Try it => Copy the data exactly. Images are to be left out.

Available records =>
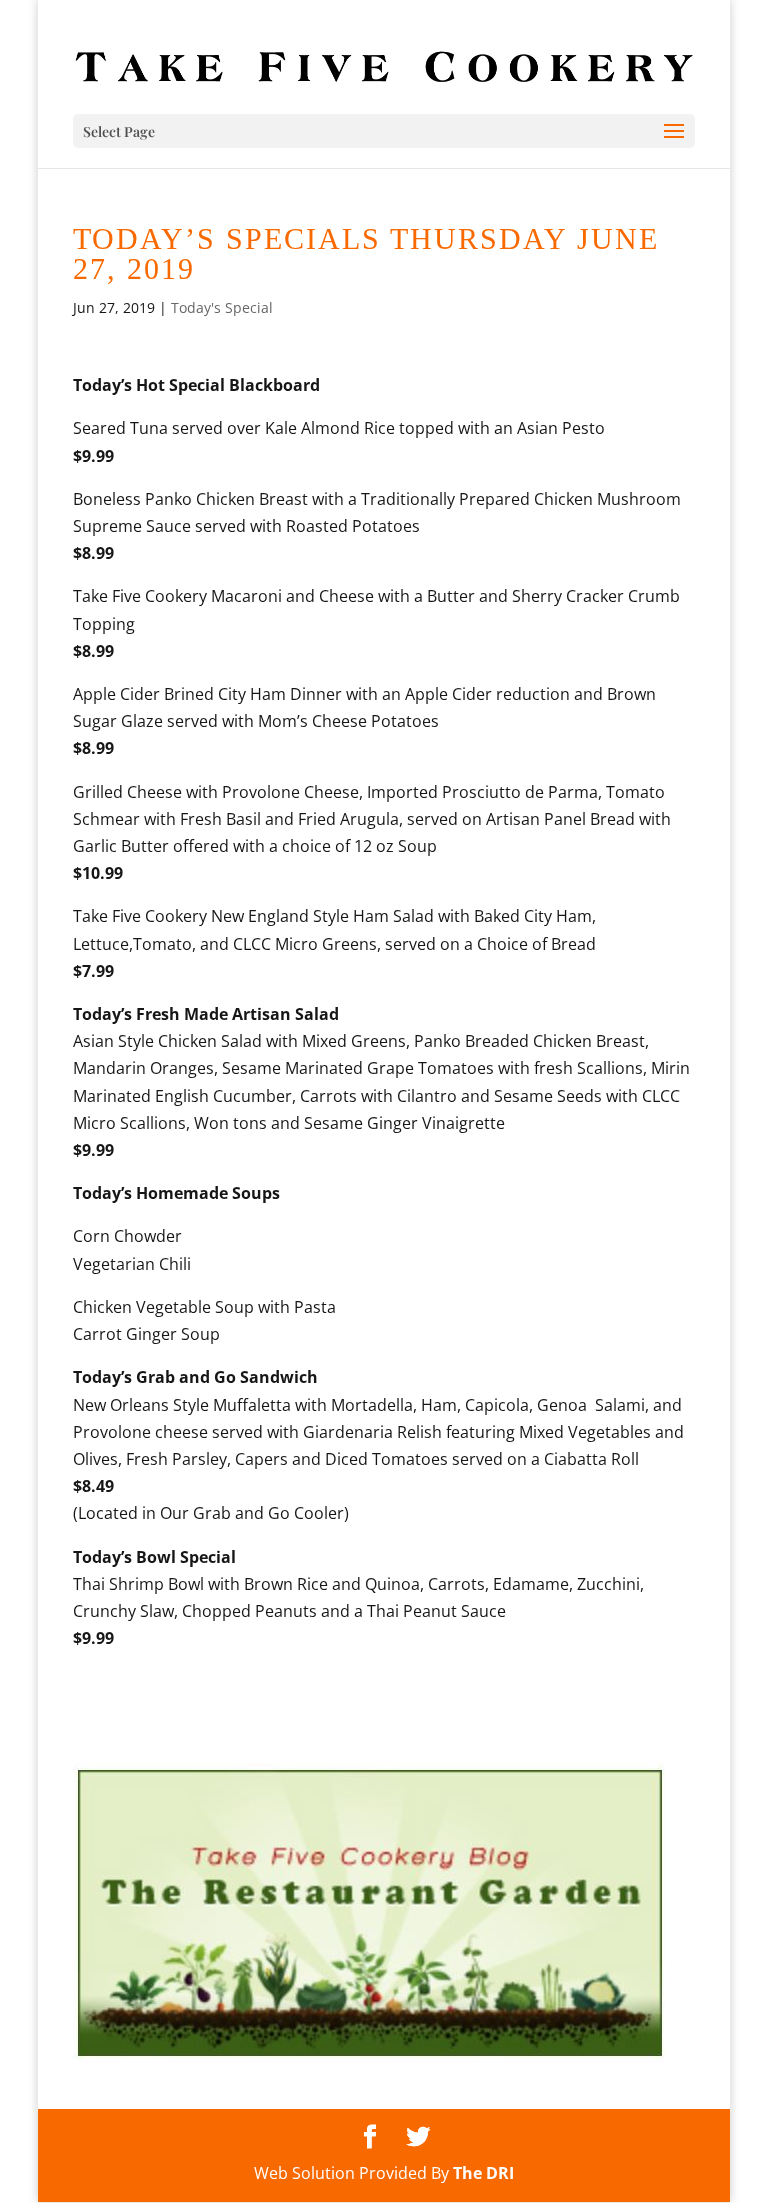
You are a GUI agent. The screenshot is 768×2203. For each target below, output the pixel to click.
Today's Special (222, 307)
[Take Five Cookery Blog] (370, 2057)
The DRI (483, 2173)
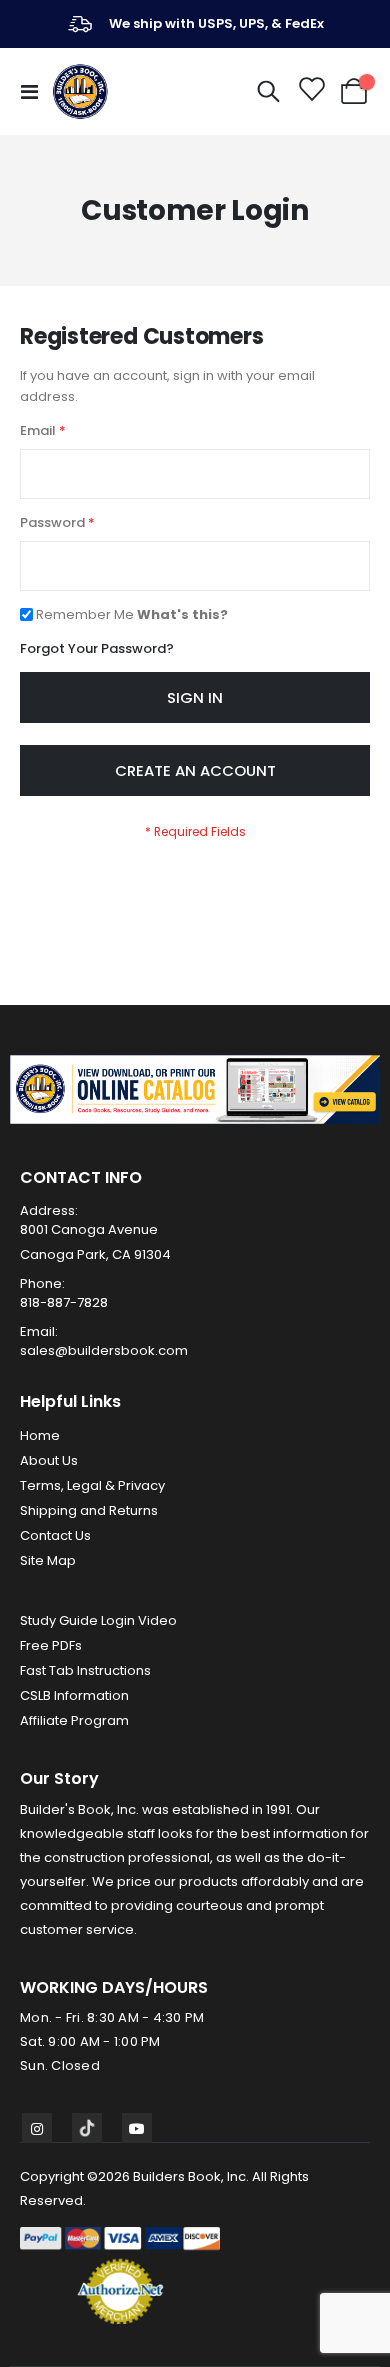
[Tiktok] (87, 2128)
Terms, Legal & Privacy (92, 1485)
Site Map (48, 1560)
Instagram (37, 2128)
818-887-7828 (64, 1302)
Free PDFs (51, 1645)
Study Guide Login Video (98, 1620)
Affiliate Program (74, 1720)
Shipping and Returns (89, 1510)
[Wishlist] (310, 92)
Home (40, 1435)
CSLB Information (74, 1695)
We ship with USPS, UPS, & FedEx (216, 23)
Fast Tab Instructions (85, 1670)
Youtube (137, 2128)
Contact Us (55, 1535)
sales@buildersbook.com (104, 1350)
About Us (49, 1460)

Answer to this exercise =>
You are a GUI agent. The screenshot is 768×2203. For each target below, output the pixel to click.
Today's Special (222, 307)
[Take Five Cookery Blog] (370, 2057)
The DRI (483, 2173)
[Tiktok] (87, 2128)
Terms, Legal & Privacy (92, 1485)
Site Map (48, 1560)
Instagram (37, 2128)
818-887-7828 (64, 1302)
Free PDFs (51, 1645)
Study Guide Login Video (98, 1620)
Affiliate Program (74, 1720)
Shipping and Returns (89, 1510)
[Wishlist] (310, 92)
Home (40, 1435)
CSLB Information (74, 1695)
We ship with USPS, UPS, & FedEx (216, 23)
Fast Tab Instructions (85, 1670)
Youtube (137, 2128)
Contact Us (55, 1535)
sales@buildersbook.com (104, 1350)
About Us (49, 1460)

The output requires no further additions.